**DATA LISTING**

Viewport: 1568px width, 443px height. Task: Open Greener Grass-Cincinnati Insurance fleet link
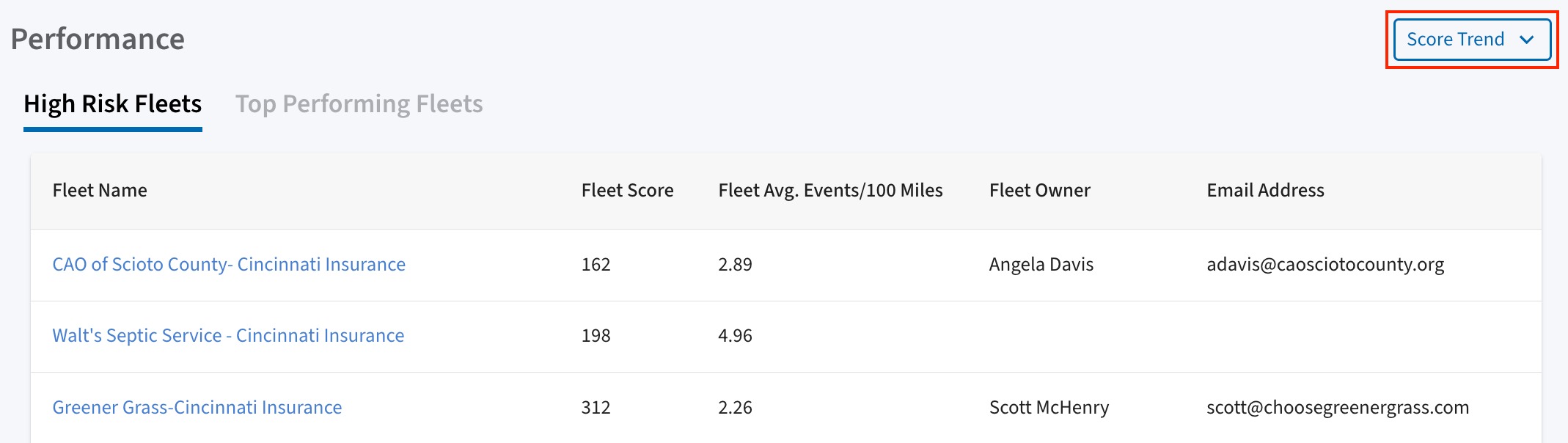click(x=197, y=408)
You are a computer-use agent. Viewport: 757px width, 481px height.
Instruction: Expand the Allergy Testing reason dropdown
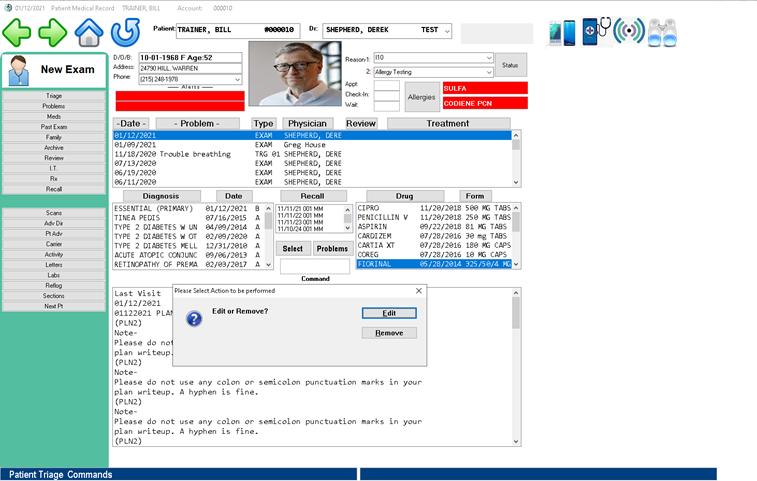[x=489, y=72]
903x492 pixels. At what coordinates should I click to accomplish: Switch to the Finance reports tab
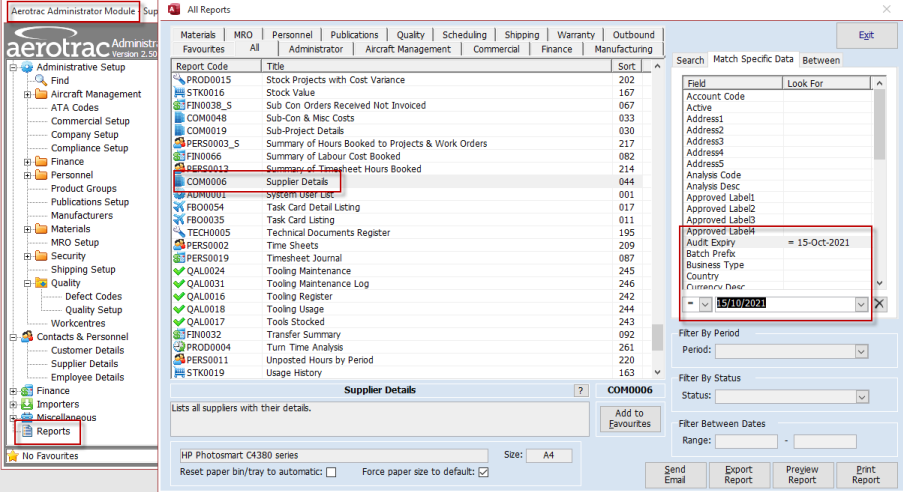click(x=557, y=49)
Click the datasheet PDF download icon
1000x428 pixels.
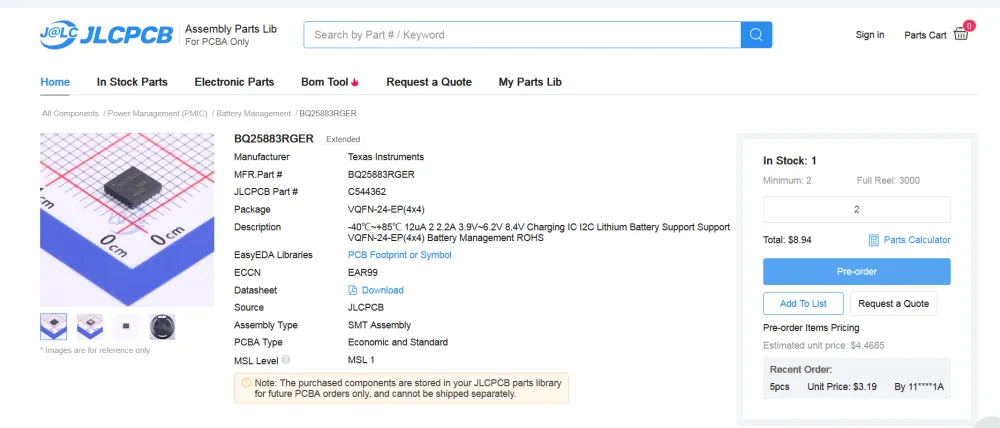[x=353, y=290]
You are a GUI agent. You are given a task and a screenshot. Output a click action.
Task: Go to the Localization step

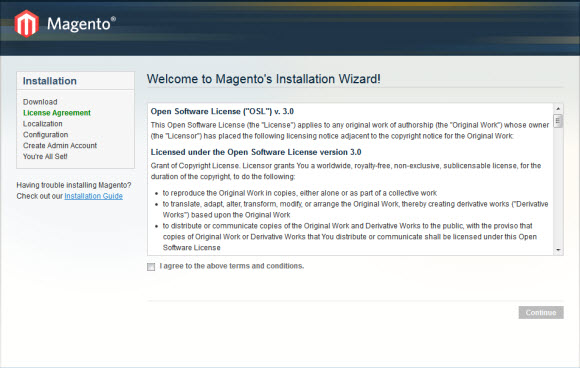[43, 124]
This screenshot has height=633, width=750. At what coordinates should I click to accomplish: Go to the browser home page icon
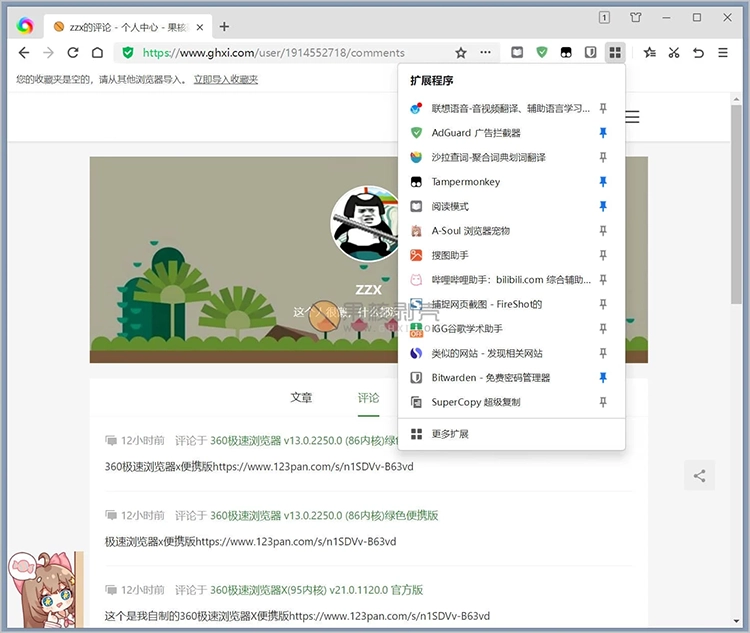pyautogui.click(x=98, y=52)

**WHAT IS BEING ASKED**
All that belongs in the answer is the exact run of lines from the line containing "Task: Go to the Localization step" to the end of the listing above, pictures removed.

**RESPONSE FOR THIS EXERCISE**
Task: Go to the Localization step

[43, 124]
This screenshot has height=633, width=750. At what coordinates should I click to accomplish: Go to the browser home page icon
pyautogui.click(x=98, y=52)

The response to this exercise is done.